Researchers from Integra Therapeutics, in partnership with the Pompeu Fabra University (UPF) and the Center for Genomic Regulation (CRG), Spain, have used generative AI to design synthetic proteins that outperform naturally occurring proteins used for editing the human genome. Their use of generative AI focused on PiggyBac transposases, naturally occurring enzymes that have long been used for gene delivery and genetic engineering, and uncovered more than 13,000 previously unidentified PiggyBac sequences. The research, published in Nature Biotechnology, has the potential to improve current gene editing tools for the creation of CAR T and gene therapies.
“Our work expands the phylogenetic tree of PiggyBac transposons by two orders of magnitude, unveiling a previously unexplored diversity within this family of mobile genetic elements,” the researchers wrote.
For their work, the researchers first conducted extensive computational bioprospecting, screening more than 31,000 eukaryotic genomes to uncover the 13,000 new sequences. From this number, the team was able to validate 10 active transposases, two of which showed similar activity to PiggyBac transposases currently used in both research and clinical settings.
PiggyBac transposases are mobile genetic elements that were originally found in the genomes of insects and other species. These enzymes’ genetic editing power comes from their recognition of specific TTAA DNA sequences, where they insert a PiggyBac transposon—the DNA payload that edits the genome. Their ability to carry large DNA payloads makes them attractive for gene therapy applications. While they are a powerful gene editing tool, naturally occurring PiggyBac enzymes can show limited precision and sequence diversity, restricting their use in some therapeutic and research contexts.

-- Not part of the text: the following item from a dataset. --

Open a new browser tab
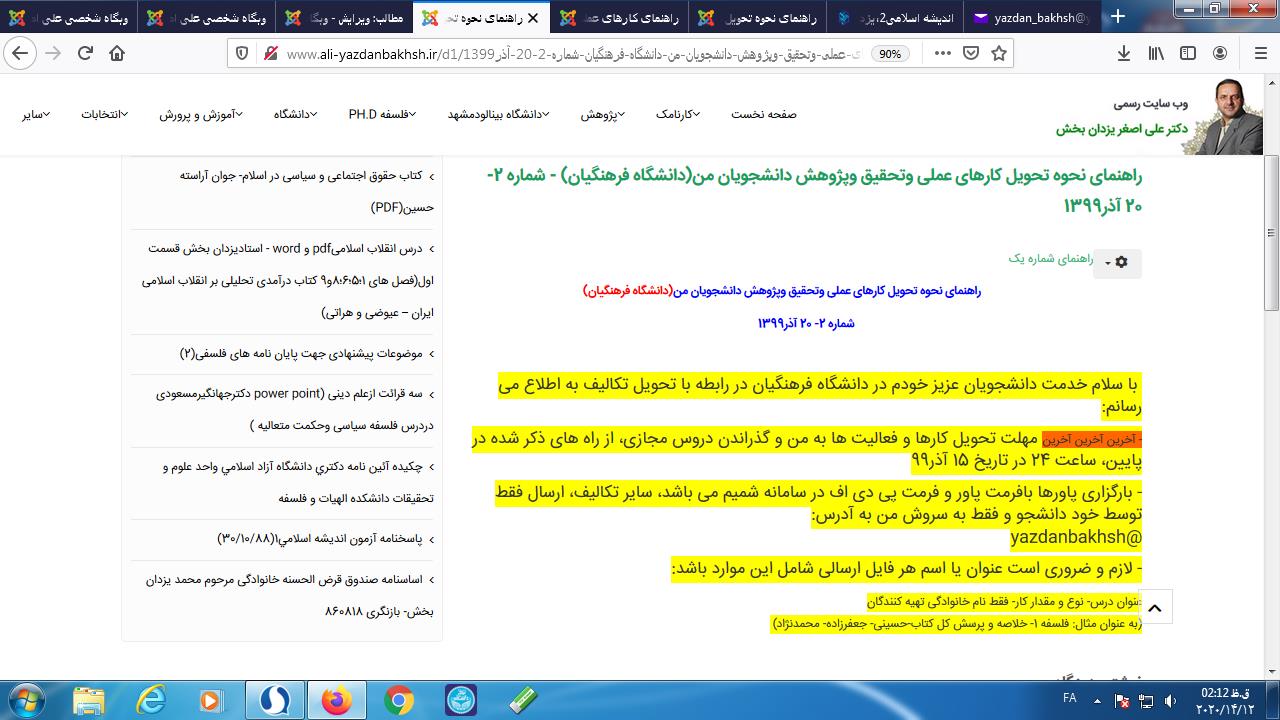The height and width of the screenshot is (720, 1280). pyautogui.click(x=1118, y=17)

To potentially overcome this, the researchers turned to a protein large language model (pLLM) known as ProGen2. Fine-tuned with the 13,000 novel PiggyBac sequences the team had uncovered, the model generated new synthetic protein sequences designed to follow the biochemical and structural principles of natural proteins.
“For the first time, we have used generative AI to create synthetic parts and expand nature. Like the cognitive power of ChatGPT can be used to write a poem, we have used the protein-based large language models to generate new elements that comply with the physical and chemical principles of genes,” said Marc Güell, PhD, an ICREA research professor working at Pompeu Fabra University, and scientific director at Integra Therapeutics.
The researchers experimentally tested 22 synthetic variants, each differing by up to 54 amino acids from the commonly used naturally occurring HyPB (hyperactive PiggyBac) transposase. Seven of the variants tested showed higher excision activity than HyPB and one sequence, named “Mega-PiggyBac,” showed significantly improved performance in both excision and targeted integration of DNA.
In addition, the new AI-designed synthetic transposases were shown to be compatible with the FiCAT (Find and Cut-and-Transfer) platform, a gene editing system that uses a Cas9 enzyme fused to a PiggyBac transposase to insert genes at targeted locations. One synthetic sequence doubled the integration efficiency of FiCAT, highlighting its potential for precise genome engineering applications.
The teams’ work was informed by previous research that showed the utility of using large language models to engineer CRISPR-Cas9 variants and catalytic enzymes. However, the application of these methods to PiggyBac systems breaks new ground. Based on their findings using this technique, the research team touted the significance of the bioprospecting they conducted. “This approach not only expands the PiggyBac toolkit but also provides a valuable framework for the development of additional gene modification tools for precise and efficient genome manipulation applicable across biotechnology and therapeutic fields,” they wrote.
The team’s structural analysis also uncovered new types of DNA-binding domains and fusion architectures among PiggyBac sequences. Using AlphaFold3, they identified two distinct CRD zinc-finger motifs (HC6H and C5HC2), which influence the way transposases bind and integrate DNA. This domain-level variation suggests that PiggyBac proteins have evolved diverse mechanisms of genome integration, which could be exploited for a variety of clinical use cases.
Looking ahead, the researchers plan to explore how AI-optimized transposases perform in animal models and clinical-grade settings. Further investigation will focus on specificity, which is vital for gene therapies to avoid off-target effects.